Aim of the exercise -
Once the line containing "You are a computer-use" appears, output it and each remaining line of the records below exactly, with no pictures and nothing more.

Information -

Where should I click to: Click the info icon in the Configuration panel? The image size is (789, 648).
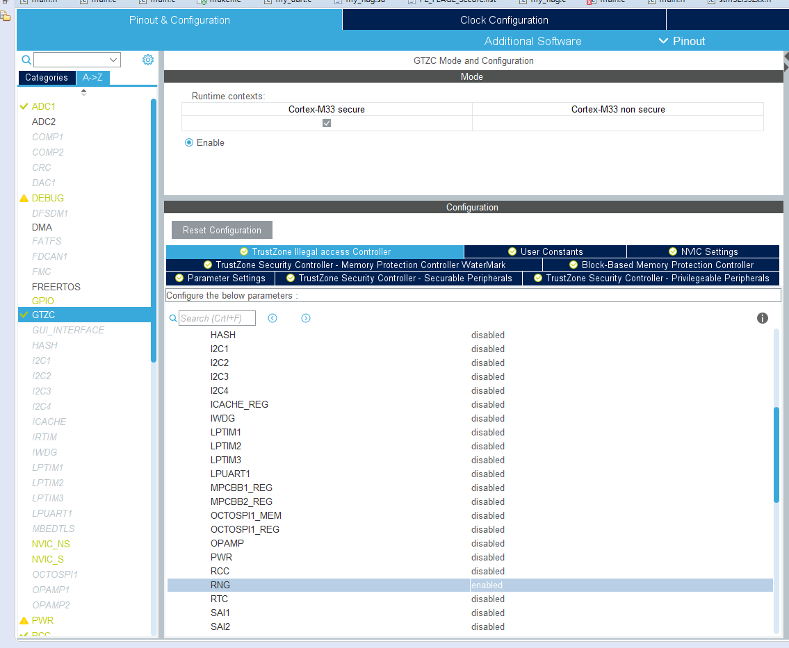[x=763, y=318]
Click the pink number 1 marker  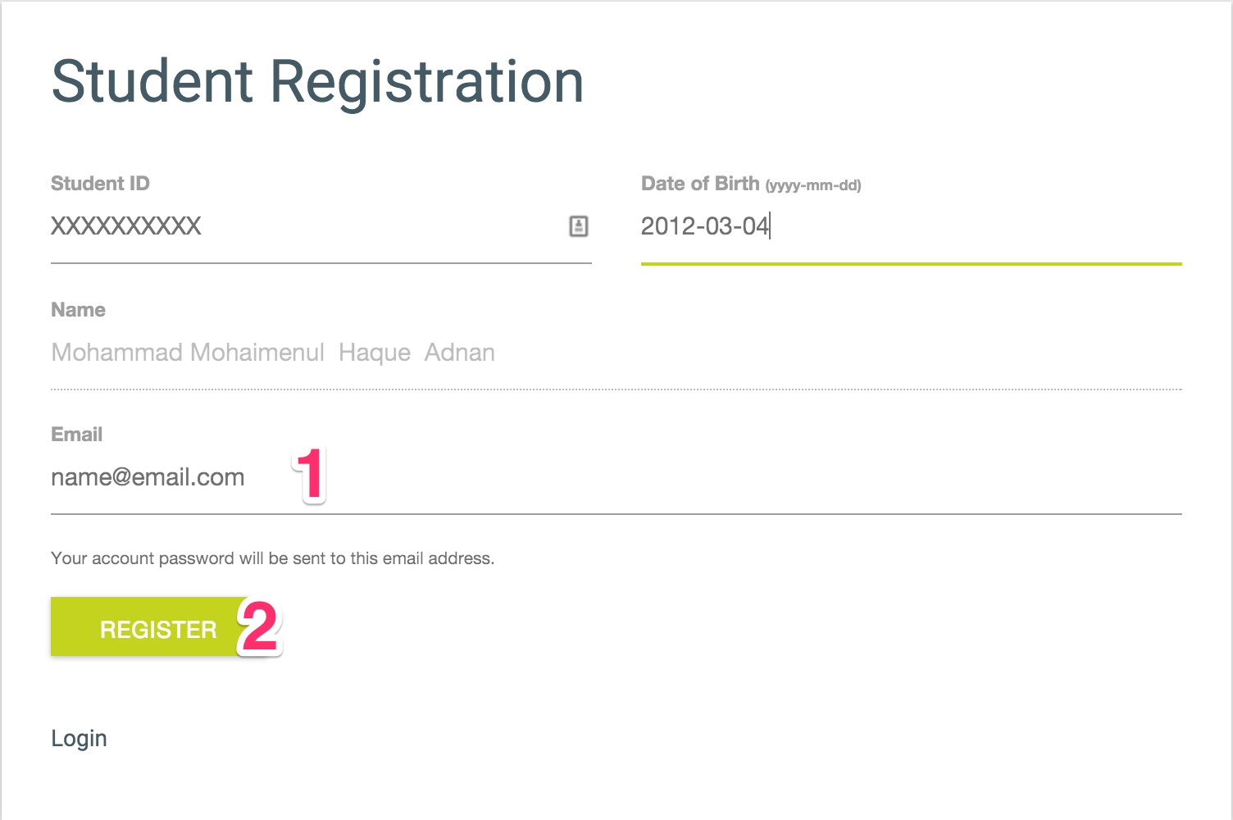click(310, 474)
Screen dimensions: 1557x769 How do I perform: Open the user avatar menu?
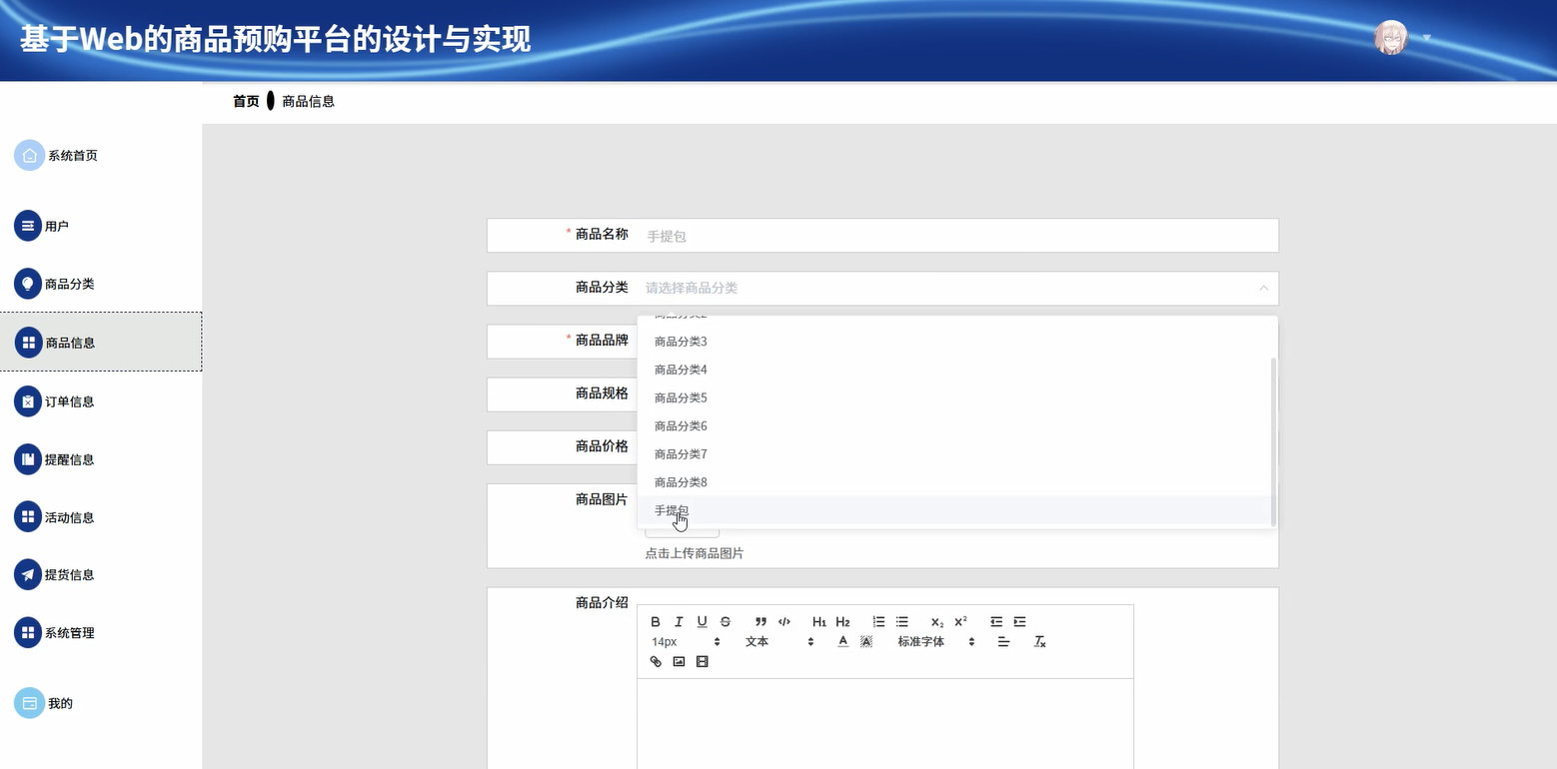[x=1390, y=37]
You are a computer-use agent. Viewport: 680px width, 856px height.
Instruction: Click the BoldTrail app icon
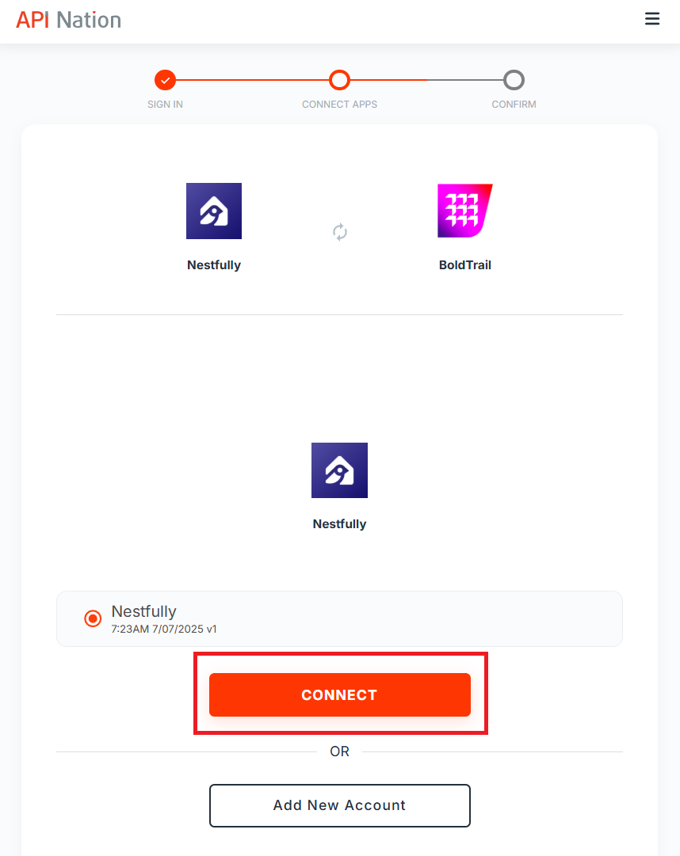click(464, 211)
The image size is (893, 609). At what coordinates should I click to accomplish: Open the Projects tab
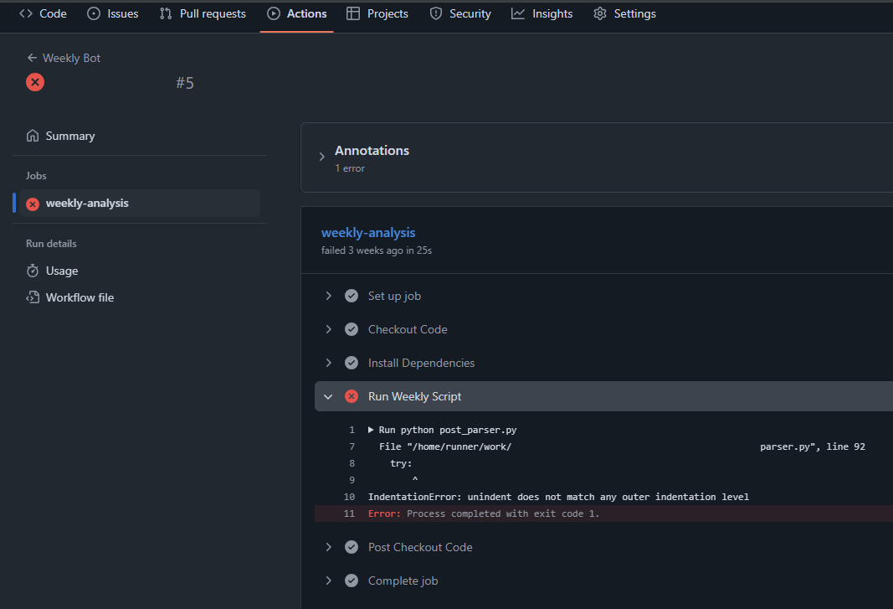[377, 13]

Solution to the problem -
You are a computer-use agent. Viewport: 680px width, 856px height.
Instruction: Click the BoldTrail app icon
click(464, 211)
The image size is (893, 609). At what coordinates should I click to accomplish: Open the Projects tab
[377, 13]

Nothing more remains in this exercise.